FIG. 1 is a sectional view of a parallel optical module according to one embodiment of the present invention.

FIG. 2 is a sectional view of a parallel optical module according to another embodiment of the present invention.

FIG. 3 is a perspective view showing a state where the parallel optical module of the present invention is mounted on a radiation fin.

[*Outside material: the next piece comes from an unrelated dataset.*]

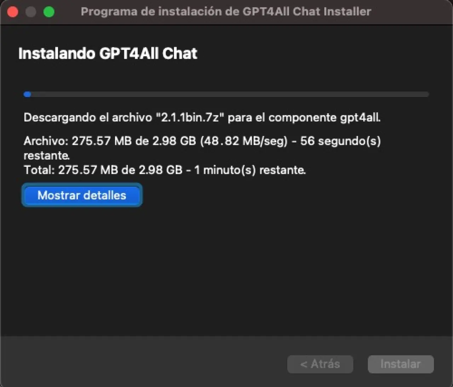This screenshot has width=453, height=387.
Task: Click the 2.1.1bin.7z filename text
Action: (190, 117)
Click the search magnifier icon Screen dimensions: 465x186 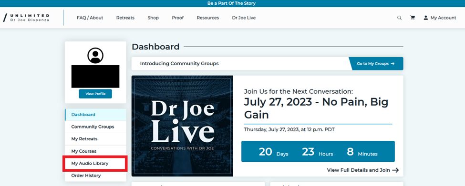coord(400,18)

FIG. 4 is a perspective view showing a configuration of a conventional optical parallel module.

[Explanation of symbols]

 Reference Signs List 1 parallel optical module 2 package 3 optical element array 4 wiring board 5 IC 6 lens array 7 lens array holder case 8 terminal plate 9 terminal 10 cap 11 screw hole (mounting hole) 12 optical fiber array 13 optical fiber array holder 14 fixing hole ( (Mounting hole) 15 Heat radiation fin 16 Groove

Continued on the front page (72) Inventor Satoshi Kaneko 216 Totsuka-cho, Totsuka-ku, Yokohama-shi, Kanagawa Prefecture Inside the Hitachi, Ltd.Information and Communications Division (72) Inventor Shigefumi Kito 216 Totsuka-cho, Totsuka-ku, Yokohama-shi, Kanagawa Hitachi, Ltd. (72) Inventor Kazutoshi Takayama 216 Totsuka-cho, Totsuka-ku, Yokohama-shi, Kanagawa Prefecture Hitachi, Ltd. Information and Communication Division (56) References JP-A-3-296288 (JP, A) 60-159411 (JP, U) (58) Fields investigated (Int. Cl. ⁷ , DB name) G02B 6/42 H01L 23/36 H01L 27/14

Claims (4)

(57) [Claims] 1. A parallel optical module in which an optical element array and an IC for driving the optical element array are housed in a package, wherein a mounting hole for mounting the back surface of the package to a radiation fin is provided immediately below a mounting position of the IC. Slightly shifted
A parallel optical module, wherein the parallel optical module is provided at a different position . 2. The parallel optical module according to claim 1, wherein the mounting hole is a screw hole. 3. The parallel optical module according to claim 1, wherein the mounting hole is a fixing hole for inserting a press-fit pin. 4. The method according to claim 1, wherein
Characterized by mounting multiple parallel optical modules
Radiation fin with parallel optical module.